- The paper proposes an end-to-end fused GPU kernel that integrates FFT, GEMM, and iFFT, reducing kernel launches and global memory overhead.
- The method utilizes shared memory swizzling and in-kernel FFT pruning to eliminate redundant computations, achieving up to 67.5% computational reduction.
- Performance benchmarks on NVIDIA A100 show up to 250% speedup in 1D and significant gains in 2D FNOs, enabling efficient large-scale PDE surrogate modeling.

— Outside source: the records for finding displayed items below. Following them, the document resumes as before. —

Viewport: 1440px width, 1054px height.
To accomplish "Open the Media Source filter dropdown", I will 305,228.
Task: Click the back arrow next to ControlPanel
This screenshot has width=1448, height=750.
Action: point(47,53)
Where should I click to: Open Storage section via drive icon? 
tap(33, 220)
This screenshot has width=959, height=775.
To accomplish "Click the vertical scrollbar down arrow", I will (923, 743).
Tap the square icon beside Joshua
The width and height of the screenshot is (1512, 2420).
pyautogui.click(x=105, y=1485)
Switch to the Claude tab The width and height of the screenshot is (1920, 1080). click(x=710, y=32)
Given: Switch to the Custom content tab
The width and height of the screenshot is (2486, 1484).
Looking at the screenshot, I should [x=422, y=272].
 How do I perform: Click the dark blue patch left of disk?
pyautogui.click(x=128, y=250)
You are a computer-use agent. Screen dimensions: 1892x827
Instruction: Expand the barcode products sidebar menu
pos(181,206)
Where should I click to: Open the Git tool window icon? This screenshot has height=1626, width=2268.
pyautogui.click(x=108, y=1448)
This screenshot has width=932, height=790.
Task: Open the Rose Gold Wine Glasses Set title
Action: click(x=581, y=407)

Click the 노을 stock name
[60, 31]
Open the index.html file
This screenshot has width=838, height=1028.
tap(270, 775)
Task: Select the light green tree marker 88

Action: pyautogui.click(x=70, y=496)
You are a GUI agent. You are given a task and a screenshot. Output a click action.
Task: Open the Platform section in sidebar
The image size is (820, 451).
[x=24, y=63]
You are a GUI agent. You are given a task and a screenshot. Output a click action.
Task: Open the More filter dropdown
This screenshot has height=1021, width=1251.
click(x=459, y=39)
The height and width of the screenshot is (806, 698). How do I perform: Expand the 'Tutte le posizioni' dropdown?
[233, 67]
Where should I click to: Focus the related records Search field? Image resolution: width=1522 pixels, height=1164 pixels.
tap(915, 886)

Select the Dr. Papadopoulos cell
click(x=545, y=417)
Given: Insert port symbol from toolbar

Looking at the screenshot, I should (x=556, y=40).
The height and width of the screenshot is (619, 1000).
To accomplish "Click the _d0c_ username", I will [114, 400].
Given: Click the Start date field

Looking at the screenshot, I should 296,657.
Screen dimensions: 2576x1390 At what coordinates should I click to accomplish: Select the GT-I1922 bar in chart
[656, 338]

TurboFNO: Fused FFT-GEMM-iFFT GPU Kernels for Fourier Neural Operators
Introduction
The paper "TurboFNO: High-Performance Fourier Neural Operator with Fused FFT-GEMM-iFFT on GPU" (2504.11681) addresses substantial inefficiencies in existing Fourier Neural Operator (FNO) implementations on GPUs. FNOs are central to PDE surrogate modeling and scientific machine learning, leveraging the spectral domain via the Fast Fourier Transform (FFT) followed by channelwise linear layers (GEMM) and then projecting back to the spatial domain via inverse FFT (iFFT). Standard FNO stacks in frameworks like PyTorch incur severe performance bottlenecks due to multiple kernel launches, redundant global memory transactions, and the lack of architectural optimizations in black-box libraries such as cuFFT and cuBLAS.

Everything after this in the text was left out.